The sad truth about Alex Rodriguez


Alex Rodriguez is a chronic liar, an admitted PED user and a celebrity whose love of money, records and fame is exceeded only by his paradoxical lack of self-confidence and the pathological behaviors it inspired.

But of all the things Rodriguez lost Saturday when an arbitrator suspended the New York Yankees' 38-year-old third baseman for the 2014 season, what will level A-Rod the most is this: He won't have the simple right to jog out every day from March to October and play the game.

His love of baseball is the most genuine thing about him, his one public posture that is definitely not a lie.

None of that makes Rodriguez a sympathetic figure. But it does explain a few things, such as why every other player caught up in the Biogenesis scandal quickly took his punishment and moved on. Rodriguez alone chose to battle Bud Selig and the MLB establishment.
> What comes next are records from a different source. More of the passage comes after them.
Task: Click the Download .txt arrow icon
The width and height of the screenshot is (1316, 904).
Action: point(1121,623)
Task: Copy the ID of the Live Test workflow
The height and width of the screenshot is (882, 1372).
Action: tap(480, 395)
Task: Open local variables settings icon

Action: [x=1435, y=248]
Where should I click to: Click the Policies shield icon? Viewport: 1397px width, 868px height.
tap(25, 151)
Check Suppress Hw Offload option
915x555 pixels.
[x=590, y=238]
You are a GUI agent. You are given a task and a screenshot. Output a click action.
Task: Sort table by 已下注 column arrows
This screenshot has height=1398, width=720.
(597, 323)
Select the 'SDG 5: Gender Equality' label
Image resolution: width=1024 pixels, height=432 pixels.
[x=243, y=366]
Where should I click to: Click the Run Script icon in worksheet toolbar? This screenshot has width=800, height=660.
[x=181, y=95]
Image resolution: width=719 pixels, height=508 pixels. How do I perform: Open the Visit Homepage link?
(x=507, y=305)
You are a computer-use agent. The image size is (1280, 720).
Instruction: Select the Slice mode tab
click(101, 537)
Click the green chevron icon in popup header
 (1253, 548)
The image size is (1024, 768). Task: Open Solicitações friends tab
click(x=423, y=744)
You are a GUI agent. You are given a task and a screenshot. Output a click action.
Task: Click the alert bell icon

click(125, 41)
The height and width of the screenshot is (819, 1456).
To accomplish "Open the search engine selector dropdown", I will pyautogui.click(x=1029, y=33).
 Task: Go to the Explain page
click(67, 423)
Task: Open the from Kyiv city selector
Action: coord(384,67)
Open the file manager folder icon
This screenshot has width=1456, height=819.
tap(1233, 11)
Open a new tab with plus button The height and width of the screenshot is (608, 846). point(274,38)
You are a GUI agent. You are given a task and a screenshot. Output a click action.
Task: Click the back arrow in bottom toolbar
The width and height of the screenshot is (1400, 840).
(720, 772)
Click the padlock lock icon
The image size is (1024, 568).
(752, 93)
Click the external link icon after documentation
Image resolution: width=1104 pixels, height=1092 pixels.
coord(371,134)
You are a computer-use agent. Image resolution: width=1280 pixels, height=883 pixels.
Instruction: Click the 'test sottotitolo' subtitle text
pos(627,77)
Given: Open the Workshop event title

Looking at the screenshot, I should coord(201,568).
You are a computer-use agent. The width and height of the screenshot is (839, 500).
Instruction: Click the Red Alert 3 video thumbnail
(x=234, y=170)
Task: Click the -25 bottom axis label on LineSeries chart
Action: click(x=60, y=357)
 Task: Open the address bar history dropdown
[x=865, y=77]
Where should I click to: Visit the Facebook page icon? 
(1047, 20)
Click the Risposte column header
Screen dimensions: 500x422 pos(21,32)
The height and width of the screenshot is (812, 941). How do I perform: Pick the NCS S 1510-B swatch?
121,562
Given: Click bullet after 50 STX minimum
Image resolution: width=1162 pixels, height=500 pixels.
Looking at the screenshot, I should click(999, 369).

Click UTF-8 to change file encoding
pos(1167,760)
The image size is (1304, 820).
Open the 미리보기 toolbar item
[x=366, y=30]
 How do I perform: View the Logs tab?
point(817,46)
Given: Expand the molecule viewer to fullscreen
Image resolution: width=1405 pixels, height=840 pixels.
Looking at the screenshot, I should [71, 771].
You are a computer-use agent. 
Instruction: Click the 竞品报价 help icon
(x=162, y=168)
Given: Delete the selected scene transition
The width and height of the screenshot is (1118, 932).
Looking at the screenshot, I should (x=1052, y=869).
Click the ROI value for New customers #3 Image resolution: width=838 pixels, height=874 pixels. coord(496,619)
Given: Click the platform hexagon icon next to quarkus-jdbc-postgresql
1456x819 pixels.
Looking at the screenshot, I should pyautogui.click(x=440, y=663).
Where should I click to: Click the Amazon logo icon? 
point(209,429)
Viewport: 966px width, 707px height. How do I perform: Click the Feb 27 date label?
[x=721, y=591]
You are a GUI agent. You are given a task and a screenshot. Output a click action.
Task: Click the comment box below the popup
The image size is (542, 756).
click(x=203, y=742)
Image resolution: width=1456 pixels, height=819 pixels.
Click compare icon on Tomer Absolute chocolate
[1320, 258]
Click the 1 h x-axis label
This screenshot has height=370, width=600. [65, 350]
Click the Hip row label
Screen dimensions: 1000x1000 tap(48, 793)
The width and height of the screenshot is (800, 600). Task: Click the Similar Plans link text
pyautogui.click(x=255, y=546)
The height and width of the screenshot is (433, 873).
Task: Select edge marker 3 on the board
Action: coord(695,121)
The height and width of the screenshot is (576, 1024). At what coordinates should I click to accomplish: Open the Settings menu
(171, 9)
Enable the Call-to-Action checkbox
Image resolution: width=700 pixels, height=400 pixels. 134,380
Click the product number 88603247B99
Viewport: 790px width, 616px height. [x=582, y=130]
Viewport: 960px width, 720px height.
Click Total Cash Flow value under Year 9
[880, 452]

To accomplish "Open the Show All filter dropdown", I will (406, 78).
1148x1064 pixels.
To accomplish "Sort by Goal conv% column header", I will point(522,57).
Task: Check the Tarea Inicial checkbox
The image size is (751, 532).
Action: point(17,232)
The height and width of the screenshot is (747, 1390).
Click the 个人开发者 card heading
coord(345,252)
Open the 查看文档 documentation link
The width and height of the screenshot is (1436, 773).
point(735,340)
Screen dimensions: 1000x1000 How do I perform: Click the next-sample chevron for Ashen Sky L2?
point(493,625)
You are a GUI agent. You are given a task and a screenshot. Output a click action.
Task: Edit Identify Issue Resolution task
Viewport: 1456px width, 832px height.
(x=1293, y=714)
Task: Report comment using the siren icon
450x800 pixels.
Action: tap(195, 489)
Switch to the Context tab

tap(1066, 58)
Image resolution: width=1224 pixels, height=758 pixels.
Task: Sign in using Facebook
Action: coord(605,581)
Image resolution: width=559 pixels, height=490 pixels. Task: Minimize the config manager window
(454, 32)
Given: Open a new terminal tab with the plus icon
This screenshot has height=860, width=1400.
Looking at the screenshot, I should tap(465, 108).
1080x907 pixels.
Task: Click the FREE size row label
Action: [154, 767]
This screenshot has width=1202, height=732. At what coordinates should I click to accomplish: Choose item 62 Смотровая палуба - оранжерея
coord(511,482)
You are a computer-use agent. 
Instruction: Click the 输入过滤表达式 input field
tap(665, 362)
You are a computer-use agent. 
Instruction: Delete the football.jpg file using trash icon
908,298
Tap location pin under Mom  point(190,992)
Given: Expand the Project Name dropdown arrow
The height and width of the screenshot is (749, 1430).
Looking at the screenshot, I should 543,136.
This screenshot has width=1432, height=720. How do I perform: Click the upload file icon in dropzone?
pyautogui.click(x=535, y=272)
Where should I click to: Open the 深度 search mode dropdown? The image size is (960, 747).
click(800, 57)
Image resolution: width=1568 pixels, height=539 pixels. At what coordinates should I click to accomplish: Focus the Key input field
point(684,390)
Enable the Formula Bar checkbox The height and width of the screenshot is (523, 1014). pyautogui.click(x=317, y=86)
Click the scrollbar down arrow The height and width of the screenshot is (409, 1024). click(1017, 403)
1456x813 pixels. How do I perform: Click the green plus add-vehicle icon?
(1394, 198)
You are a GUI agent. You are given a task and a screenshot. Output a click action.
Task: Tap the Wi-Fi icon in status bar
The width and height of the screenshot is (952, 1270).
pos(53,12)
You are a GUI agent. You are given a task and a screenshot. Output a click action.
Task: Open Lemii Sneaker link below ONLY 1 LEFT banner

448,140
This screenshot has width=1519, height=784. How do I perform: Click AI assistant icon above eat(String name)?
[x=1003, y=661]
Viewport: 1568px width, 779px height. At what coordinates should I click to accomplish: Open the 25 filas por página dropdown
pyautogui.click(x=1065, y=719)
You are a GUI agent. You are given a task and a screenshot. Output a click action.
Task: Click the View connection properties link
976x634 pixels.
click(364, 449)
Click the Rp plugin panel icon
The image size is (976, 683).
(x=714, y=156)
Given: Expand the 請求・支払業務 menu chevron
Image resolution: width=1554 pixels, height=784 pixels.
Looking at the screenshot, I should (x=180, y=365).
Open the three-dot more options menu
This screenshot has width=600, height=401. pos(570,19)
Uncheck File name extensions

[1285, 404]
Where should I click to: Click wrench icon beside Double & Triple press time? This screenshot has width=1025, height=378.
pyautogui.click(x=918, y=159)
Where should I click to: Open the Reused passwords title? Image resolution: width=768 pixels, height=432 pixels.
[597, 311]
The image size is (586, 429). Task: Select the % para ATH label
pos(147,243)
"I'm fighting here for my baseball life," Rodriguez has repeatedly said -- a lament he's sure to revive if he keeps his promise to continue his quixotic fight into federal court, even though most legal analysts give him a slim-to-none chance to succeed.

In a statement released Saturday after arbitrator Frederic Horowitz announced his ruling, Rodriguez threatened to show up for spring training next month, which has left the Yankees unsure of how to proceed.

"I will continue to work hard to get back on the field and help the Yankees achieve the ultimate goal of winning another championship," he said.

But Rodriguez used to routinely evoke his love of the game in less momentous situations. I'm thinking in particular of a conversation we had two seasons ago. Rodriguez and I had been sitting in the Yankees' dugout before a game, just talking for about 20 minutes during batting practice, and the topic that unexpectedly most animated him was not reliving the home run he had hit two Fridays earlier to move into fifth place on baseball's all-time list. It was not the buzz over Robinson Cano replacing him in the cleanup spot in the Yanks' batting order that night.

No, the long and passionate tangent that Rodriguez embarked on was about why he missed talking baseball like he used to after he hit the big leagues as an 18-year-old phenom in 1994.

Al Leiter, a former teammate and now part-time Yankees broadcaster, provoked the nostalgia, approaching A-Rod with a question about a 2-1 pitch in sixth inning the day before. Back and forth they went, two baseball nuts debating all the permutations for 15 spirited minutes.

"You can go six years without a question like that now. I really miss that," Rodriguez said with a sigh. "When I came up, it was always like that -- 6, 7, 8, 10 guys just having a drink after the game, icing their knees, just talking shop for two hours. And now it's just like there's no baseball talk now. Which is not bad. It's just the way the game is now. The culture has changed.